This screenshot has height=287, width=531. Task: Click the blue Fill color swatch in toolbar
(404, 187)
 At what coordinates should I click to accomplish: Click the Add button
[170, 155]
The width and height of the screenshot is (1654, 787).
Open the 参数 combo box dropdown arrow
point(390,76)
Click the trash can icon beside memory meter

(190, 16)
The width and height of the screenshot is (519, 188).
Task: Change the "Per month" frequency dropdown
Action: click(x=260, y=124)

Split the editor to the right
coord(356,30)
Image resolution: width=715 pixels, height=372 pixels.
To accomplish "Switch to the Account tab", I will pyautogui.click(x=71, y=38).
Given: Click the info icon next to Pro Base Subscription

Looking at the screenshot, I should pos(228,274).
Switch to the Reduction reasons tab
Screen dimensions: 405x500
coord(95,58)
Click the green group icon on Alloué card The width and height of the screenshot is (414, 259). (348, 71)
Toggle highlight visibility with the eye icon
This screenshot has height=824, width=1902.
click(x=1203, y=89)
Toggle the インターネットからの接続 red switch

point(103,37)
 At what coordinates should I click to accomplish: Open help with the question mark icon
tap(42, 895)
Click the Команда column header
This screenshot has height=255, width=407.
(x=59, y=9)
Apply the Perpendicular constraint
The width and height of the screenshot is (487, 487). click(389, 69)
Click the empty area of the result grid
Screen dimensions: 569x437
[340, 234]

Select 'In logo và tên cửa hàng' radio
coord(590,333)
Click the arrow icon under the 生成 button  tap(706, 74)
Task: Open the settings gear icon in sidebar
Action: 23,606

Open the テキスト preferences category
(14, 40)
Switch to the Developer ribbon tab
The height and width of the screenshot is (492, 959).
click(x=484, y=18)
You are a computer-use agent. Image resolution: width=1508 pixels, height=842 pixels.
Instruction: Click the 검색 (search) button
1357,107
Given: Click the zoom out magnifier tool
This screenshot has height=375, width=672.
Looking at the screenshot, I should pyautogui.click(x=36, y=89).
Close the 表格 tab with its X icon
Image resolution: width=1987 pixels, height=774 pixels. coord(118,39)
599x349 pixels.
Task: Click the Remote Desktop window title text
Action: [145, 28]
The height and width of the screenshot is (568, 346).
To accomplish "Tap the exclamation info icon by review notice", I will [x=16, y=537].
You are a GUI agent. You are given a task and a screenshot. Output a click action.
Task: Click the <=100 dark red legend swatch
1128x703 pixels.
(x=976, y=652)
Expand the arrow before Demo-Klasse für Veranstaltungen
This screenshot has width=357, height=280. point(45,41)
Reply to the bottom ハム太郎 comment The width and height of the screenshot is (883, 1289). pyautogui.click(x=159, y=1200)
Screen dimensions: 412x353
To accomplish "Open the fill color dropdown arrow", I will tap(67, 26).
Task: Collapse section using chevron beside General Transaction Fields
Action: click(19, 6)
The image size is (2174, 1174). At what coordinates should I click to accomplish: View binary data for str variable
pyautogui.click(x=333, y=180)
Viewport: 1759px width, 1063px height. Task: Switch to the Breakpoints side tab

----------

Gather every line of the entries above that contains the string "info", and copy each one. Uppercase and lowercase letters count as different.

→ CORRECT ANSWER
Given: Click the info icon next to Pro Base Subscription
To accomplish "Tap the exclamation info icon by review notice", I will [x=16, y=537].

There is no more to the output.